Up Dividends. Looking at 1955's stock market, Wall Street's specialists think that it is based, to a large degree, not on speculation but on the present prosperity and the bright future of U.S. business. For the first half of 1955, corporate profits after taxes hit an annual rate of $21 billion, 162% better than 1929. And the forecast for the second half year is even better: profits of $23 billion, well over last year's figure and almost equal to the 1950 record. On the basis of sales and earnings, many stocks are not regarded by Wall Streeters as too high. The price-earning ratio which economists use as a barometer of market health shows Moody's industrials priced at 13.6 times annual earnings v. 17.3 times earnings in 1929. Furthermore, investors are getting the biggest returns ever; dividends will reach an estimated $11 billion by year's end, $1 billion better than 1954, $5.2 billion better than in both 1929 and 1946, when the World War II bull market ended. However, there is little doubt that some stocks are too high in relation to earnings and dividends. Stock-bond yields i.e., the rate of dividends on a stock v. the interest rate on a bond, have been narrowing steadily (see chart), are now only 1% apart. Thus, in a high market with lower stock yields, investors have normally tended to shift away from stocks, buy bonds for added security, and thus start the market down. In the current market, some 100 of the 958 dividend-paying stocks on the Big Board are paying less than high-grade bonds, e.g., I.B.M. (at 399½), Du Pont (at 237), Amerada Petroleum (at 87¼).

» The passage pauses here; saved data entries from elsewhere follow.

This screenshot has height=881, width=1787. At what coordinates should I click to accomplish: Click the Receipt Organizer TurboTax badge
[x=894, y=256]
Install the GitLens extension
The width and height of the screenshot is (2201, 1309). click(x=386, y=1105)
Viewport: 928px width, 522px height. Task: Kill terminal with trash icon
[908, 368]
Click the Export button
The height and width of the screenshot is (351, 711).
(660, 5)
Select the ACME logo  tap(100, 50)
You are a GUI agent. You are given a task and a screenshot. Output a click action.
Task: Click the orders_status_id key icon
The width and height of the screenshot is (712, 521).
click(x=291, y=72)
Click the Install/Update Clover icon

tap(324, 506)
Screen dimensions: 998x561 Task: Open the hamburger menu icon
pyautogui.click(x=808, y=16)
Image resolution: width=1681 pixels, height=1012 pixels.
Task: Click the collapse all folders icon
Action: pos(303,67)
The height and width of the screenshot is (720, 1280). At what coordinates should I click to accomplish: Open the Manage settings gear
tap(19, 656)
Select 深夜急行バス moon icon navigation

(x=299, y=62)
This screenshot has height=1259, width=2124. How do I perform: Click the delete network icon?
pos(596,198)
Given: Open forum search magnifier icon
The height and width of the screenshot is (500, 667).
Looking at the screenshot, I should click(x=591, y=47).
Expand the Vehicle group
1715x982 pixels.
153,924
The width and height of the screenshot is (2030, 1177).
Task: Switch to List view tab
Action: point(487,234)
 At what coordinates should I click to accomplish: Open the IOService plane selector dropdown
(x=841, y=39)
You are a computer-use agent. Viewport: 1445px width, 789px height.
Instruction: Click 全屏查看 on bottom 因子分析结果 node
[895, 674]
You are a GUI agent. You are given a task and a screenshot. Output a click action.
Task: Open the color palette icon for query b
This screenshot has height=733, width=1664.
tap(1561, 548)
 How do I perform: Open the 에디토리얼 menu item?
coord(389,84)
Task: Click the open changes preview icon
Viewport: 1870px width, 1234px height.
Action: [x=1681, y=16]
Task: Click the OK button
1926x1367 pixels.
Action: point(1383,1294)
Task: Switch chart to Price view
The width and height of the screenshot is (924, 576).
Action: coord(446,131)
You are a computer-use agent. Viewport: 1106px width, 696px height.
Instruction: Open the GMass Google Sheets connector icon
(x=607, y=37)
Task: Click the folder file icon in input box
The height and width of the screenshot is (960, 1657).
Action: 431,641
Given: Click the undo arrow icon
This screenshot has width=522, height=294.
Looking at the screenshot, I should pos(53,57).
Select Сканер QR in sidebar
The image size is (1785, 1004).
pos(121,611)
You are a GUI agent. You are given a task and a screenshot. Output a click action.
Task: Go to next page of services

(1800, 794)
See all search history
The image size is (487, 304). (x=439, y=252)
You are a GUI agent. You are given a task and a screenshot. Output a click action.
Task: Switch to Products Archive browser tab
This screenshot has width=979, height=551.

But many brokers question whether the fact that stock yields are close to bond yields will cause much of a shift into bonds. High income taxes have discouraged buying for dividends alone; many investors are buying more for growth and capital gains, thus are willing to purchase stocks that are selling for 20 and 30 times earnings, although a stock that sold for 10 times earnings was once considered about right.
Actually, the scramble for blue chips, which are the stocks chiefly used in the averages that measure the market, has made the overall market look higher than it is. Many lesser-known stocks have had only a modest rise and many have even fallen. Last week, 38 stocks were at their lows for the year, and others were from 10% to 30% below their bull-market highs.